Selected works of Bryan J Swift

The examples of client work I am showing were completed during my time at AKQA. On these projects I served as the lead front end or web developer but the designs were produced by the talented members of the creative department. View the text only version or download my resume.

Elsewhere on the Interwebs

Client Work

  1. Motorola

    Mobile Phones page of Motorola.com USA

    AKQA was commissioned to help Motorola rebrand, rearchitect, redesign and rebuild their global website and with the recently launched redesign my front end work is featured prominently on many of the templates/pages.

    I created most of the JavaScript classes and components which control the interactions between the user and the site. These elements were created in JavaScript utilizing an object oriented approach in order to facilitate code re-use on subsequent endeavors with Motorola.
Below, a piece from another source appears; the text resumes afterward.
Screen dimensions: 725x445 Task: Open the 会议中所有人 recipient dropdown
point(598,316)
This project was interesting and exciting in a lot of ways because it pushed me to create lots of flexible UI components many of which replaced standard browser controls without compromising keyboard accessibility.

    Some of the pages I am most pleased with are the phones, accessories and the product comparison page. As with anything finished work there are some things I would like to change or tweak but all things considered I believe these turned out well.

  2. Smirnoff Gateway

    Smirnoff Age Gate

    Diageo was having trouble with an abnormally high dropoff rate at the age validation step prior to gaining access to the site and felt the dropoff was related to the Gateway being in Flash. So they asked AKQA to redesign and rebuild it for them.
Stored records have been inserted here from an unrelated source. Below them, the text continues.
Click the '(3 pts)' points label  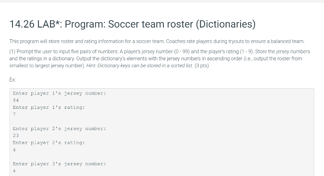(202, 66)
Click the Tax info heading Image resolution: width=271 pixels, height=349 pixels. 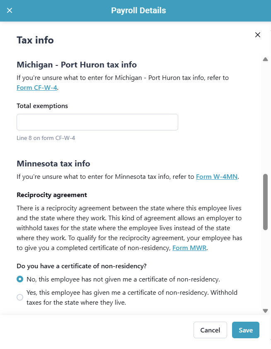pos(35,40)
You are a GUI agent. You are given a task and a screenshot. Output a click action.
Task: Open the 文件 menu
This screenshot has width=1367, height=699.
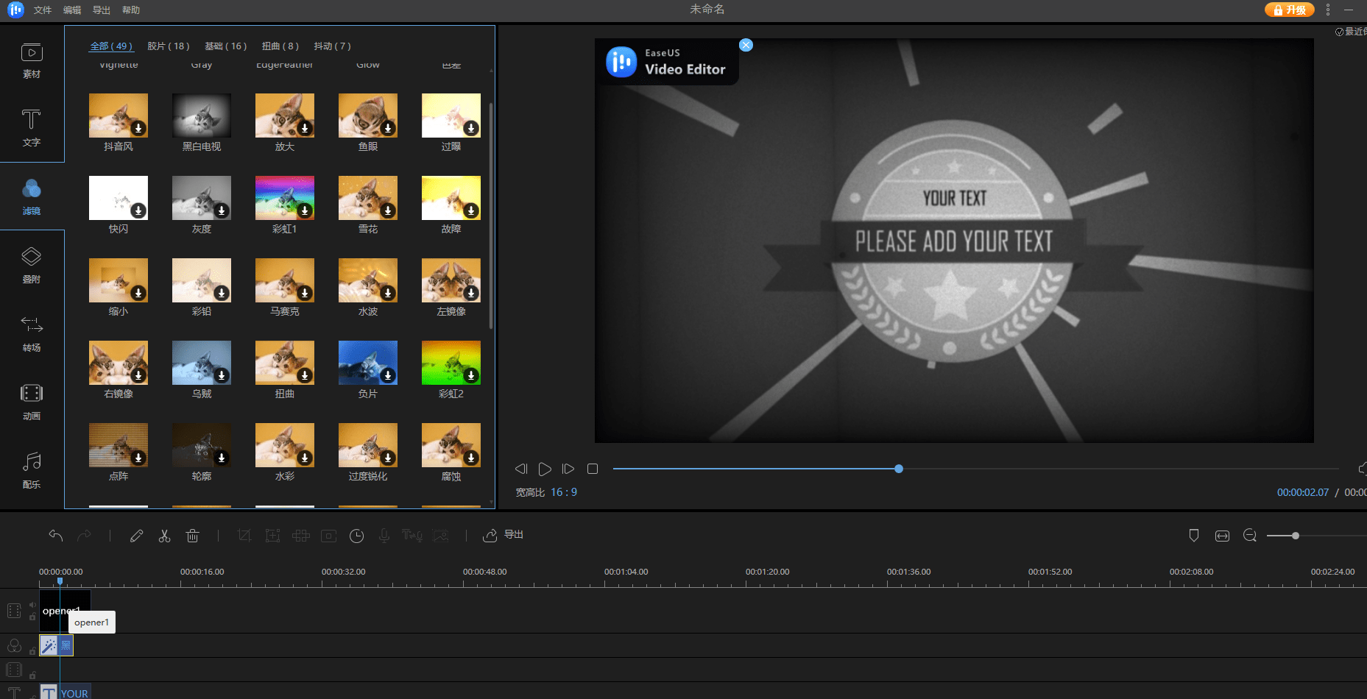43,10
    Once the creative department had finished creating an updated look in psd format it was handed off to me for top to bottom implementation. One of the more interesting challenges of this was backporting a number of MooTools plugins (which I had previously written) for use with a legacy version which broke plugin compatibility in a bunch of ways. The most enjoyable part of this project was finally getting to add better keyboard support for the MooTools dropdown replacement script I wrote.

  3. Benjamin Moore Extranet

    Benjamin Moore Extranet Dashboard

    The extranet project was another piece of work AKQA was commissioned to do, this time for Benjamin Moore. I'm sure by now this site is live, however as it is private all I can link to is the mock-up we delivered to them so they could integrate it with their back-end architecture. I was not as heavily involved in the coding of this project as I was in the Motorola or Smirnoff projects. I was, however, responsible for overseeing the front-end development as well as the bulk of the JavaScript work.

    I enjoyed this project because it required me to really dive into jQuery whereas much of my other work utilizes the MooTools framework. I'm the type of person who wants to grok a framework or tool and it's best practices before using it heavily and this design and interaction required heavy scripting and the client required jQuery.

Open Source Work

  1. MooTools Plugins

    This is a project I've been working on off and on since mid-June 2008. It started a as a collection of relatively poorly implemented scripts and has evolved into a number of plugins I use on a fairly regular basis for client work. All of the code is released under the MIT license (same as the MooTools source). Currently the documentation and demos are lackluster (or wholly absent) but I've been much more focused on the implementation than on trying to wrap them up for 'release' but with the changes to the way MooTools More is being handled I'm a little more focused on updating the docs and demos.

    One of my favorite plugins in this collection is Form.Dropdown which is a stylized replacement for a select dropdown. I like this plugin because as it has evolved I've been able to include a considerable amount of keyboard accessibility features making it, in my biased opinion, as or more (in the case of Internet Explorer) usable than the default browser selects.

  2. Vimblog Fork

    The inclusion of this project is admittedly odd because it is no where near what I would call complete. However it is one of the few projects of mine which has gotten kudos from another developer. I used this vim plugin as my "I should learn Ruby" project. Prior to working on this I was relatively unfamiliar with Ruby's syntax because I had done nearly no development in the langage.

    I originally started work on this after discovering TextMate's blogging plugin which I found to be useful for interacting with Wordpress but I was (and continue to) using MacVim as my primary editor so I wanted to be able to replicate the functionality of the TextMate blogging plugin in Vim. I really enjoyed digging into the Ruby language a bit with this project and it served to whet my appetite for more functional languages.